- Un nez très franc, marqué à la fois par des relents de tourbe sur un arrière-fond d'agrumes. Plus qu'un arrière-fond même. Disons un gisement (ou on dit champ?) de tourbe où on aurait laissé traîner quelques kilos d'oranges. Ou un champ d'oranges (ou on dit gisement?) où on aurait déposé quelques sacs de tourbe. En tout cas, une belle complexité au nez. Parce qu'en plus des oranges, il y a quelques mandarines aussi. Le tout avec un soupçon d'odeur médicamenteuse... Normal, quand on est malade, on reçoit toujours des oranges.
- En bouche, le même coktail, passant des oranges à la tourbe et vice-versa. Une extraordinaire variation dans les sensations, un peu de fumée, un peu de mandarine, un peu d'alcool à brûler (parce que cela reste tout de même un Cask Strength). Tiens, je vais lui ajouter une goutte d'eau, pour voir ce qu'il va dire...
Bizarre, après la goutte d'eau, il y a plus d'oranges que de tourbe au nez. Pas très résistante cette tourbe. Quoiqu'elle revient assez vite. La bouche s'est diversifiée. La complexité a encore grandi. Un peu d'amertume sur le fond de la langue. Je ne l'avais pas remarqué avant, pourtant je n'ai pas utilisé de Volvic.. Qu'à cela ne tienne, j'ai encore des gouttes d'eau.
Rien ne m'arrête ce soir. J'y rajoute 3 nouvelles gouttes (j'ai une pipette, Pierre. Je te vois déjà très anxieux en train de te demander si je ne vais pas rejouer ta scène avec le St Magdalene...)
Trois gouttes d'eau plus tard, les agrumes ont encore poussé. Pourtant je n'ai pas mis d'engrais dans mon eau... Quoique... J'y pense, la plante n'est pas loin.... Une blague des enfants?
Non, sinon le whisky aurait pris l'odeur de l'engrais. Décidément la tourbe ne résiste pas bien à l'eau... Et de toutes façons, les enfants ne sont pas à la maison, donc...
En bouche, c'est vrai que cela commence dangereusement à ressembler au Talisker 18 ans. Avec cependant un écran légèrement cendré devant les agrumes sauvages. Pour les empêcher d'attaquer. On se croirait en plein combat de Pokémon. - Comme les meilleures choses ont une fin, ce whisky a une très belle finale. Longue, agréable. Avec des agrumes sur fond de cendre, et toujours une présence (de plus en plus discrète) de tourbe. Ce doit être la version japonaise de la tourbe qui a la politesse de s'effacer dès qu'un intrus passe le pas du palais. Cette belle politesse qui fait que les enfants de la maison tournent les chaussures des invités, laissées à l'entrée, vers la porte.
Ah! Je n'ai pas résisté. J'ai versé le reste dans le verre. Cela a provoqué l'apparition de belles petites bulles. En Angleterre, on appellerait cela de la mousse, parce que mon whisky ressemble maintenant à une lager dans un pub.
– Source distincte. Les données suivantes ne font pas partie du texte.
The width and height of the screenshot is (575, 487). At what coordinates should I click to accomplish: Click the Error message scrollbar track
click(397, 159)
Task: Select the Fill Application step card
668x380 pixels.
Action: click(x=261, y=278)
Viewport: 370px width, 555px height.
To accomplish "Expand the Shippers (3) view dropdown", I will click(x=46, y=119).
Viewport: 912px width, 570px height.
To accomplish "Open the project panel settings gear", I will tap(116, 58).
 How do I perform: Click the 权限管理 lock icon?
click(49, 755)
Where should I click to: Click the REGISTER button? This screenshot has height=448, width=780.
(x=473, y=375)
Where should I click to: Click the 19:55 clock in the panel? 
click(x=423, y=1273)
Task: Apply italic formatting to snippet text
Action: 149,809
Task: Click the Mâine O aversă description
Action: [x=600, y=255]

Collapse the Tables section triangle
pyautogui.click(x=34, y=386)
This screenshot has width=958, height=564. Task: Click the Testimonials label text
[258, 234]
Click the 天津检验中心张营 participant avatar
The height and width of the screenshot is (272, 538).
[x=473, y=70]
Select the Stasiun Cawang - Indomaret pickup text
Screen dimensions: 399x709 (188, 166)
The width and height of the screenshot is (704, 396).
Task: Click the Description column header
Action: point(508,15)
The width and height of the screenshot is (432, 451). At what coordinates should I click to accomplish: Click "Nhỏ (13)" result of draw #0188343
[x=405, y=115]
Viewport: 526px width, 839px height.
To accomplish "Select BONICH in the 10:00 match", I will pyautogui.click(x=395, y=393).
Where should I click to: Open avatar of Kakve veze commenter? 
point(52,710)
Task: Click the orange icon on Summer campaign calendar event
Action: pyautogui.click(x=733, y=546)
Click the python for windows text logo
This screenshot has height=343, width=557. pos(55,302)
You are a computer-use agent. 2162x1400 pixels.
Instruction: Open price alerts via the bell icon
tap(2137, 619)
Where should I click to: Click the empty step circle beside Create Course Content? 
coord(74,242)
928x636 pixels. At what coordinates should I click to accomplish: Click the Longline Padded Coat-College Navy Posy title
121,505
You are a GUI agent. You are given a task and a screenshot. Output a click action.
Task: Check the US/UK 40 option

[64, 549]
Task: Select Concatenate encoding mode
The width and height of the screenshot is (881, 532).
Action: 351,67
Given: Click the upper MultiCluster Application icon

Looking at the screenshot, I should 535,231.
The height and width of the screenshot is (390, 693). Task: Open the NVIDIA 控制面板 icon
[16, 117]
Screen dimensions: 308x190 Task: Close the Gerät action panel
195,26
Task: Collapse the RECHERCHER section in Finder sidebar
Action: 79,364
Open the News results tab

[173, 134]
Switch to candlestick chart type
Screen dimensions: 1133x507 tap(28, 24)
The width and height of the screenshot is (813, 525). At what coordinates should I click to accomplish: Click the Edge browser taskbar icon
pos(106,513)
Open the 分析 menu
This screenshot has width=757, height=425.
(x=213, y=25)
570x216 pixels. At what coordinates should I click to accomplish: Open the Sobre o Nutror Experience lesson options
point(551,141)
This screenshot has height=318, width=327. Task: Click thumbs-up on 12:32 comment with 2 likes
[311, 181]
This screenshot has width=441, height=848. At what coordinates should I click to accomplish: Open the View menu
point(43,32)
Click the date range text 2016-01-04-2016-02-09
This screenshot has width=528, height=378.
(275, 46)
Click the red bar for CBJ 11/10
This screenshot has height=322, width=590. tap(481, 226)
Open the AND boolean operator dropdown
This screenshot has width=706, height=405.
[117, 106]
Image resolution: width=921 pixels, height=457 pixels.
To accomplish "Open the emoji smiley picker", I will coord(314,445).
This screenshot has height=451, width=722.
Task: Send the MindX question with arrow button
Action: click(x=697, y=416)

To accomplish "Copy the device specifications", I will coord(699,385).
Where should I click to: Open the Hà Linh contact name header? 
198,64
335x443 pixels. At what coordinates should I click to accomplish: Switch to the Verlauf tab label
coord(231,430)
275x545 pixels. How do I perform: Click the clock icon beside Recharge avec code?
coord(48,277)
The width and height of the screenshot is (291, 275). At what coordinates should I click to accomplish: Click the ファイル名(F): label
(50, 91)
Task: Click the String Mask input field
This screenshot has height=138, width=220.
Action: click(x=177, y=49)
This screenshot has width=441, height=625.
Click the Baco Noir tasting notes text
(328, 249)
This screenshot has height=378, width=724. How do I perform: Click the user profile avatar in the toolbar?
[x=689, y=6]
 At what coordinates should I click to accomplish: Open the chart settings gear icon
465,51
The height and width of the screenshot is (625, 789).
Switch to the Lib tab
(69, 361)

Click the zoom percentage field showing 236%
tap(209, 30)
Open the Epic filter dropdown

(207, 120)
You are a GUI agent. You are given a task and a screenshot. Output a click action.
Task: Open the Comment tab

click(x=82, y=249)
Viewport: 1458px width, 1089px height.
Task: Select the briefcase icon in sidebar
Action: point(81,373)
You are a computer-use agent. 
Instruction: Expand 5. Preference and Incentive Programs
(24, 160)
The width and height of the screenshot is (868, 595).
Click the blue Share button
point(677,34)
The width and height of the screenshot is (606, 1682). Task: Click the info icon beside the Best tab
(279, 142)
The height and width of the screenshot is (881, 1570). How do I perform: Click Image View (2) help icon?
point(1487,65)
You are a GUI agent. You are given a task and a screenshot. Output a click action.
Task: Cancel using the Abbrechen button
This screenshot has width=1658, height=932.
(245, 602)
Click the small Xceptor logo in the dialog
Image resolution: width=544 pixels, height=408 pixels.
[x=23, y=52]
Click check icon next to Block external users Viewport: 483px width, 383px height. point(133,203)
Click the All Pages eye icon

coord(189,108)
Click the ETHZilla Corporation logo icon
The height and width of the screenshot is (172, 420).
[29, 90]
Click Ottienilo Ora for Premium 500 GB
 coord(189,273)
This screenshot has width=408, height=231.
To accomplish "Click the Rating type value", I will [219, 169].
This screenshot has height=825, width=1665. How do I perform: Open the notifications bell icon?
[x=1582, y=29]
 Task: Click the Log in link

Un beau liquide de couleur or, avec quelques perles à la surface.
Bon, Pierre, il ne te reste qu'à me filer les références précises de ce whisky, car je viens de décider de me mettre en chasse. Je veux encore boire de ce whisky à la tourbe fuyante, aux oranges où les mandarines viennent jouer les trouble-fête.
Je veux ce whisky! Et tant pis pour mes principes. Au fond, c'est pas ma faute si les Ecossais n'ont pas envahi le Japon...
S'il faisait partie de ma collection, il obtiendrait un 19 haut la main! Que personne ne bouge!